Sommet 3 bassins forestiers: le biodiversité éclipsée par le carbone


BRAZZAVILLE (Congo) - Au dernier jour du sommet des trois bassins forestiers tropicaux - Congo, Amazonie, Bornéo-Mékong - de nombreux experts tentent vendredi à Brazzaville de remettre la biodiversité au centre de débats sur la protection des forêts, estimant que le débat sur le carbone occulte les autres enjeux.

Le premier sommet des trois grands bassins forestiers tropicaux du monde s'était ouvert dimanche à Brazzaville. A eux trois ils représentent 80% des forêts tropicales du monde et deux tiers de la biodiversité terrestre, selon les experts.

Mes amis du Museum (d'Histoire naturelle) ne veulent plus entendre parler de REDD (Programme de l'ONU pour la réduction des émissions résultant du déboisement et de la dégradation des forêts): ils pensent que c'est une machine à transformer les forêts en plantations d'arbres, plaisante le chercheur économiste du Cirad (Recherche agronomique pour le développement) Alain Karsenty.

La prise de conscience du changement climatique et du réchauffement global de la planète a mobilisé chercheurs, politiciens et medias sur la réduction des émissions de carbone.

Au départ, dans la lutte contre le réchauffement climatique, il y a conserver les forêts.
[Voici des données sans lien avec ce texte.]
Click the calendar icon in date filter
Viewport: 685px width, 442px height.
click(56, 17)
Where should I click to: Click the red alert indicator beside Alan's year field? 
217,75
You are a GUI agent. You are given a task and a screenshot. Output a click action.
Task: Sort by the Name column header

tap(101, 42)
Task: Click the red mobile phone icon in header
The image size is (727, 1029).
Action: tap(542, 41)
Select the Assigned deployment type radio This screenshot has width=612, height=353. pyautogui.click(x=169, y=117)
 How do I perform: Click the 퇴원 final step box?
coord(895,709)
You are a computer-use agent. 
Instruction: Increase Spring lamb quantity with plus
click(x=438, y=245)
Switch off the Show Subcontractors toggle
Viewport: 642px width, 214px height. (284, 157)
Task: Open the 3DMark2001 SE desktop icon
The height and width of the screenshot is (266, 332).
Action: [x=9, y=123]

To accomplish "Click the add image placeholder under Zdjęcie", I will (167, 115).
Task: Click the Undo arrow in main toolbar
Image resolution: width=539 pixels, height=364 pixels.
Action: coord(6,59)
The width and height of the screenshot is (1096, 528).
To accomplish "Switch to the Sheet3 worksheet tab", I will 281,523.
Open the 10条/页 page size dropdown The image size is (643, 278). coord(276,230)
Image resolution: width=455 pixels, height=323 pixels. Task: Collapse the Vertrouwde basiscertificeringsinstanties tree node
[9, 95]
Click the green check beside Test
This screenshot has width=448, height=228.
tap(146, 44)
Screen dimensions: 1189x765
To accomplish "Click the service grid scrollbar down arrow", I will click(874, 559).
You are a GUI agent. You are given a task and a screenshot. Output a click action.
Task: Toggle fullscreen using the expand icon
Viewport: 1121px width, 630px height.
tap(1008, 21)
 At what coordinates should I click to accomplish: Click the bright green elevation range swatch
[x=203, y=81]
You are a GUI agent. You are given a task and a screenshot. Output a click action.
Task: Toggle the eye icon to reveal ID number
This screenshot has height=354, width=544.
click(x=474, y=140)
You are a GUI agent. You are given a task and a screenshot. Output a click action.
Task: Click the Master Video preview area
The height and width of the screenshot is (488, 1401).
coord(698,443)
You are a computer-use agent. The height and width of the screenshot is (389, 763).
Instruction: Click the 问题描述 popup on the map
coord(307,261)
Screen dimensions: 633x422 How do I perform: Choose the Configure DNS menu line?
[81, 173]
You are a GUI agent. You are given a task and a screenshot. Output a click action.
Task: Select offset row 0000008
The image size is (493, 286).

Les défenseurs de la biodiversité, les gens du carbone et les défenseurs des populations autochtones étaient sur la même longueur, mais après, la négociation (sur le carbone) avançant, on a ajouté des choses dont la bombe à retardement que sont les plantations, estime M. Karsenty.

S'il faut évidemment lutter contre les émissions de carbone, M. Karsenty note que certains lobbies, notamment asiatiques, ont réussi à faire admettre que couper des forêts pour installer des plantations de palmiers à huile, d'eucalyptus ou autres n'était pas de la déforestation puisque le bilan carbone était le même ou similaire.

Ce n'est pas faux mais le problème des plantations est absolument terrible. Beaucoup de gens qui sont sur la biodiversité ont pris leurs distances avec REDD en disant +On va foutre en l'air la biodiversité pour augmenter les stocks de carbone+. Ce qu'ils ont déjà fait, souligne-t-il.

La biodiversité est importante pour la survie des forêts elles-mêmes, pour leur adaptation à des changements éventuels, notamment climatiques. S'il n'y a pas de diversité, au moindre problème pathologique ou de maladie on perd tout. Ne pas protéger la biodiversité, c'est mettre tous ses oeufs dans le même panier, souligne Sophie Diroux, du Bureau d'études Terea, spécialisé dans les problématiques relatives à la protection de l'environnement et la gestion durable des ressources naturelles.

On est aussi très loin de connaître tout le potentiel des forêts, ajoute-t-elle.

70% de la biodiversité mondiale se trouve dans les pays en développment, précise Oliver Hillel, du secrétariat de la Convention sur la Biodiversité. La biodiversité est une des bases pour le développement futur de ces pays. C'est un atout important qu'il faut conserver.

Daniel Mbolo, expert forestier de la Commission des forêts d'Afrique centrale (Comifac) qui regroupe les 10 pays du Bassin forestier du Congo, admet qu'en convertissant des forêts en plantations, il arrive qu'on détruise des espèces qui captent moins de carbone pour les remplacer par d'autres qui en captent plus.

Toutefois, il estime qu'il ne faut pas mettre les différents sujets en concurrence: Il y a des préoccupations et des thématiques qui émergent. Avec la lutte contre le réchauffement climatique, le carbone est devenu un centre d'intérêt. C'est normal d'en parler. C'est un problème de gestion. Il ne faut pas dissocier ou créer des conflits entre les thématiques. Tout (carbone, biodiversité) est lié et tout est important.

Le premier sommet des trois grands bassins forestiers tropicaux du monde s'était ouvert dimanche à Brazzaville. A eux trois ils représentent 80% des forêts tropicales du monde et deux tiers de la biodiversité terrestre, selon les experts.